• _WORK REQUIRED_
Return the data below verbatim, reproducing every line in its original order without alteration.
------------------------------------
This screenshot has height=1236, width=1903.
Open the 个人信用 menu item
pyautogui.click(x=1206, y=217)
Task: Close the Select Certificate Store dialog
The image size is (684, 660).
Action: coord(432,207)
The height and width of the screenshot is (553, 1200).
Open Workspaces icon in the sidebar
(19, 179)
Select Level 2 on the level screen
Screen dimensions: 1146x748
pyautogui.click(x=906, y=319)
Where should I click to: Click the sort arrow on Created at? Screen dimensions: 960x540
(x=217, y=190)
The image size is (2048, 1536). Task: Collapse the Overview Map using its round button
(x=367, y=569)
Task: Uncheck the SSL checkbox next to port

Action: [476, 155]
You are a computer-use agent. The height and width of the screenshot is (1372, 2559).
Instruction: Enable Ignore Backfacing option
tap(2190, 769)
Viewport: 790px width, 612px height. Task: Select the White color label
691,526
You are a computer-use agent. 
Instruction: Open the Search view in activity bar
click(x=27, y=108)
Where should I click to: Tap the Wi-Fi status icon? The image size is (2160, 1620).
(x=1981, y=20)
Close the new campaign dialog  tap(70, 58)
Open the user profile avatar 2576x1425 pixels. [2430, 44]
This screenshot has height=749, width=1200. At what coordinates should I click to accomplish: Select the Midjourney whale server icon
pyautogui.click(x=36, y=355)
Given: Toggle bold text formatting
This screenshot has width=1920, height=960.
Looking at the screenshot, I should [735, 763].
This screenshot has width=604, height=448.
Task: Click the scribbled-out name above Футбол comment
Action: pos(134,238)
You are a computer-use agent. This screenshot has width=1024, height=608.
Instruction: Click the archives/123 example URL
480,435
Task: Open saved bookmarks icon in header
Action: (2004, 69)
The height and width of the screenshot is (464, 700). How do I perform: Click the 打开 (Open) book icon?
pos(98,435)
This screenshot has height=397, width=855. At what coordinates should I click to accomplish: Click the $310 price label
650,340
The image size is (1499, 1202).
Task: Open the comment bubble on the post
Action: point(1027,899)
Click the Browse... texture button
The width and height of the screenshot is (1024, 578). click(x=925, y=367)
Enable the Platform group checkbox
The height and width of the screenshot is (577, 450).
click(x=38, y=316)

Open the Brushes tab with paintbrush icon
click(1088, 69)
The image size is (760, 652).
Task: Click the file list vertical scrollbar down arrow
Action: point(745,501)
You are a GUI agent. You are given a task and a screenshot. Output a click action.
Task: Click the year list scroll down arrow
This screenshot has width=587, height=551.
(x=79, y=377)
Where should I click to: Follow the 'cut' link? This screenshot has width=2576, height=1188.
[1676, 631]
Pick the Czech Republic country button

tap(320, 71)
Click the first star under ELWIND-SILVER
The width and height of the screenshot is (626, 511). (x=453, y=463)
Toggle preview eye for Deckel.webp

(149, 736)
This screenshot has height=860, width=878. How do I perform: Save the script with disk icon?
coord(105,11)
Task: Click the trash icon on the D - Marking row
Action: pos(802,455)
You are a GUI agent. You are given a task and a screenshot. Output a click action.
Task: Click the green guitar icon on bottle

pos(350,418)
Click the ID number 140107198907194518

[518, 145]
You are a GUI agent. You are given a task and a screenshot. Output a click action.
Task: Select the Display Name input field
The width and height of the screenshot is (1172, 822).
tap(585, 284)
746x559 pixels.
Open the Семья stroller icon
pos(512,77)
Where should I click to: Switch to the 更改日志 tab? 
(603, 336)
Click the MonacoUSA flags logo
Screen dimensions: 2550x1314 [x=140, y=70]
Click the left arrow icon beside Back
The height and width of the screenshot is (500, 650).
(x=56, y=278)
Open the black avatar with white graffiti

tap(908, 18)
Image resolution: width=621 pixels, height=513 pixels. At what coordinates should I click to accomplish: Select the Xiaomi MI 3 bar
------------------------------------
• _RESULT OF THE EXERCISE_
This screenshot has height=1236, width=1903.
Open the 个人信用 menu item
pyautogui.click(x=1206, y=217)
Task: Close the Select Certificate Store dialog
The image size is (684, 660).
Action: coord(432,207)
The height and width of the screenshot is (553, 1200).
Open Workspaces icon in the sidebar
(19, 179)
Select Level 2 on the level screen
Screen dimensions: 1146x748
pyautogui.click(x=906, y=319)
Where should I click to: Click the sort arrow on Created at? Screen dimensions: 960x540
(x=217, y=190)
The image size is (2048, 1536). Task: Collapse the Overview Map using its round button
(x=367, y=569)
Task: Uncheck the SSL checkbox next to port

Action: [476, 155]
You are a computer-use agent. The height and width of the screenshot is (1372, 2559).
Instruction: Enable Ignore Backfacing option
tap(2190, 769)
Viewport: 790px width, 612px height. Task: Select the White color label
691,526
You are a computer-use agent. 
Instruction: Open the Search view in activity bar
click(x=27, y=108)
Where should I click to: Tap the Wi-Fi status icon? The image size is (2160, 1620).
(x=1981, y=20)
Close the new campaign dialog  tap(70, 58)
Open the user profile avatar 2576x1425 pixels. [2430, 44]
This screenshot has height=749, width=1200. At what coordinates should I click to accomplish: Select the Midjourney whale server icon
pyautogui.click(x=36, y=355)
Given: Toggle bold text formatting
This screenshot has width=1920, height=960.
Looking at the screenshot, I should [735, 763].
This screenshot has width=604, height=448.
Task: Click the scribbled-out name above Футбол comment
Action: pos(134,238)
You are a computer-use agent. This screenshot has width=1024, height=608.
Instruction: Click the archives/123 example URL
480,435
Task: Open saved bookmarks icon in header
Action: (2004, 69)
The height and width of the screenshot is (464, 700). How do I perform: Click the 打开 (Open) book icon?
pos(98,435)
This screenshot has height=397, width=855. At what coordinates should I click to accomplish: Click the $310 price label
650,340
The image size is (1499, 1202).
Task: Open the comment bubble on the post
Action: point(1027,899)
Click the Browse... texture button
The width and height of the screenshot is (1024, 578). click(x=925, y=367)
Enable the Platform group checkbox
The height and width of the screenshot is (577, 450).
click(x=38, y=316)

Open the Brushes tab with paintbrush icon
click(1088, 69)
The image size is (760, 652).
Task: Click the file list vertical scrollbar down arrow
Action: point(745,501)
You are a GUI agent. You are given a task and a screenshot. Output a click action.
Task: Click the year list scroll down arrow
This screenshot has width=587, height=551.
(x=79, y=377)
Where should I click to: Follow the 'cut' link? This screenshot has width=2576, height=1188.
[1676, 631]
Pick the Czech Republic country button

tap(320, 71)
Click the first star under ELWIND-SILVER
The width and height of the screenshot is (626, 511). (x=453, y=463)
Toggle preview eye for Deckel.webp

(149, 736)
This screenshot has height=860, width=878. How do I perform: Save the script with disk icon?
coord(105,11)
Task: Click the trash icon on the D - Marking row
Action: pos(802,455)
You are a GUI agent. You are given a task and a screenshot. Output a click action.
Task: Click the green guitar icon on bottle

pos(350,418)
Click the ID number 140107198907194518

[518, 145]
You are a GUI agent. You are given a task and a screenshot. Output a click action.
Task: Select the Display Name input field
The width and height of the screenshot is (1172, 822).
tap(585, 284)
746x559 pixels.
Open the Семья stroller icon
pos(512,77)
Where should I click to: Switch to the 更改日志 tab? 
(603, 336)
Click the MonacoUSA flags logo
Screen dimensions: 2550x1314 [x=140, y=70]
Click the left arrow icon beside Back
The height and width of the screenshot is (500, 650).
(x=56, y=278)
Open the black avatar with white graffiti

tap(908, 18)
Image resolution: width=621 pixels, height=513 pixels. At what coordinates should I click to accomplish: Select the Xiaomi MI 3 bar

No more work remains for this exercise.